海岸でトップレスでいようが、ストリングのビキニでいようが、ヌーディストでいようが、(男性を刺激しないために?)女性の体は被うべしとコーランが啓示していても、自由の国フランスがブルキニ論争にカッカッとなっているのが他の国から見ると不思議に思えるよう。共和制、ライシテ(1905年政教分離法)、男女平等、ピルの自由化、同性婚も認めているフランスで、ブルキニ論争に哲学者から歴史学者まで喧々ゴウゴウの論争を交わしているのはなぜだろう。

中世時代から衣服による男女の相違が定着したのは、歴史学者によれば、道徳と性別を外見化するためだったという。その背景にはカトリック社会ががっしりと国民のモラルを支配していた。フランス革命11年後の1800年、「女性にパンタロンを禁じる」というパリ警視総監令が発布された。違反すると罰金が科せられた。もちろん当時は女性には参政権(認められたのは1946年)などはなかった。19世紀、20世紀前半まで女性の服装はドレスかワンピースかに限られていた。フランス初のフェミニスト作家ジョルジュ・サンド(1804-76)が男性支配の社会に憤慨し、夜間パンタロン姿で闊歩したのが女性解放運動の芽生えだった。それから150年後の1968年5月革命が火をつけたフェミニズム運動が、人口中絶やピルの解禁へとつながっていった。同時期にミニスカートが流行ったのも偶然ではなかった。
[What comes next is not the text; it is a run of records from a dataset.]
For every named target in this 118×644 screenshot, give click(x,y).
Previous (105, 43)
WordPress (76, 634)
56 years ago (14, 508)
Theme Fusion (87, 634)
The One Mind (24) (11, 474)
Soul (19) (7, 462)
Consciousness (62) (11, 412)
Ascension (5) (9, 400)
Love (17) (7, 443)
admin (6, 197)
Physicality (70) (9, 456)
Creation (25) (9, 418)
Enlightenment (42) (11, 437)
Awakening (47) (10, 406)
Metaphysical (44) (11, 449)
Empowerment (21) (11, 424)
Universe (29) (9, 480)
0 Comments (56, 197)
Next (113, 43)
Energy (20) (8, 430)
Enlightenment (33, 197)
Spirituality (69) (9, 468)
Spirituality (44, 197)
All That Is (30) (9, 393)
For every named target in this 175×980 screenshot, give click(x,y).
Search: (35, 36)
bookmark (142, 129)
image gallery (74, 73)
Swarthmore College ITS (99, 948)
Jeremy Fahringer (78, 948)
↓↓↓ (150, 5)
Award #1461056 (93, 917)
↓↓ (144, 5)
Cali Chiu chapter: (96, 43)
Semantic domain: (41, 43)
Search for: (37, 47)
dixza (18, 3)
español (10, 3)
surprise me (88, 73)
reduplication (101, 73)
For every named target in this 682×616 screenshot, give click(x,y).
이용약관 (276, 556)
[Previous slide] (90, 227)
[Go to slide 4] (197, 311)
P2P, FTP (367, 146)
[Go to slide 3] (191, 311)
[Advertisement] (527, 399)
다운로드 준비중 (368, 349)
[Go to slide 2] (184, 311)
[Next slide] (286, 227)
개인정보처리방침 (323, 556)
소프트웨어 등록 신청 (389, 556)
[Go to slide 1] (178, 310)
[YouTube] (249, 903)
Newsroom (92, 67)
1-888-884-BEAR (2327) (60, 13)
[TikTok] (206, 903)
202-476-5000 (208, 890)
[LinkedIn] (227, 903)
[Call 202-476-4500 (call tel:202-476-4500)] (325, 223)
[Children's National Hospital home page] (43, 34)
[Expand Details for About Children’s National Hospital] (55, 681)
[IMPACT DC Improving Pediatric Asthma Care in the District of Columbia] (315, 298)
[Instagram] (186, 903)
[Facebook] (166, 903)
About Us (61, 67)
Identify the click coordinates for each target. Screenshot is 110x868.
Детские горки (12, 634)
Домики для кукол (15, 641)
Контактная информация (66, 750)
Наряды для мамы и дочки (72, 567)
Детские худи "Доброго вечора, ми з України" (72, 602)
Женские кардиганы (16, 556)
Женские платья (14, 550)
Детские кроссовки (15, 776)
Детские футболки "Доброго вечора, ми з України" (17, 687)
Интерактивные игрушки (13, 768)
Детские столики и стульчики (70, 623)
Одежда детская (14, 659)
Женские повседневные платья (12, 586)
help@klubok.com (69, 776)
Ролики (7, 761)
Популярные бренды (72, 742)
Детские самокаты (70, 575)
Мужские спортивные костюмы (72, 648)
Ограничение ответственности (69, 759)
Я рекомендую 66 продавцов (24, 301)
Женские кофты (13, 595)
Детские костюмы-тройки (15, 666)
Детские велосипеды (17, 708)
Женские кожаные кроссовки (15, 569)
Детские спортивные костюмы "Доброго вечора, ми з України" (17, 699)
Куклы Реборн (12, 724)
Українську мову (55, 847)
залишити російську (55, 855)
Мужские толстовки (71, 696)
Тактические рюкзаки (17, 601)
1989年イスラム女性のベールの是非論が世論を二分し、コンセイユデタに裁断が託された。国家と公務員の宗教的中立性を確定し、「宗教的しるしを身につけることは、挑発や宗教的誇示、プロパガンダにならないかぎりライシテに反するものではない」と判定した。2004年法は校内でスカーフやユダヤ教徒がキッパを被ることも生徒に禁止した。それ以来、公共の場でのイスラム女性のニカーブ(目だけ見せる)やブルカ(目の部分を網で隠す)も禁止され、罰金が課せられる。

ブルキニ擁護派は宗教の自由、意志表現の自由を掲げる。反対派は、ブルキニは男性への女性の隷属(むしろ宗教にだろう)を表し、海岸は公共の場だと主張する。カンヌのリスナール市長は7月のニース花火大会中のジハーディストによるトラック暴走テロとノルマンディーの教会神父の斬首テロの後だっただけに、ムスリム住民に対する一般市民のヘイト感情が高まるのを恐れて、治安のためにブルキニを禁止した意味合いが強かったのだろう。それと、ブルキニの一般化とともに、公営プールの男女の分離、学食での豚肉不使用などムスリムの宗教的慣習の浸透化にひっかけてムスリム移民の受入れに反対するのは国民戦線党首マリーヌ・ルペンだろう。これらの妥協策を廃止するルペン派市長たちも出始めている。ブルキニは次期大統領選戦でサルコジ前大統領定番のテーマ、「フランス人のアイデンティティ」論に火をつけかねない。

80年代に人種差別に反対し、左派インテリたちが叫んだ「多文化社会」=「多宗教社会」が、民族・文化のグローバル化によって現実のものになりつつある。ムスリム市民とキリスト教徒市民の融合か、摩擦か、対立か、西洋諸国の政治家たちが対処すべき、かつてない大きな政治課題になるのでは。ブルキニ問題は氷山の一角にすぎないのだ。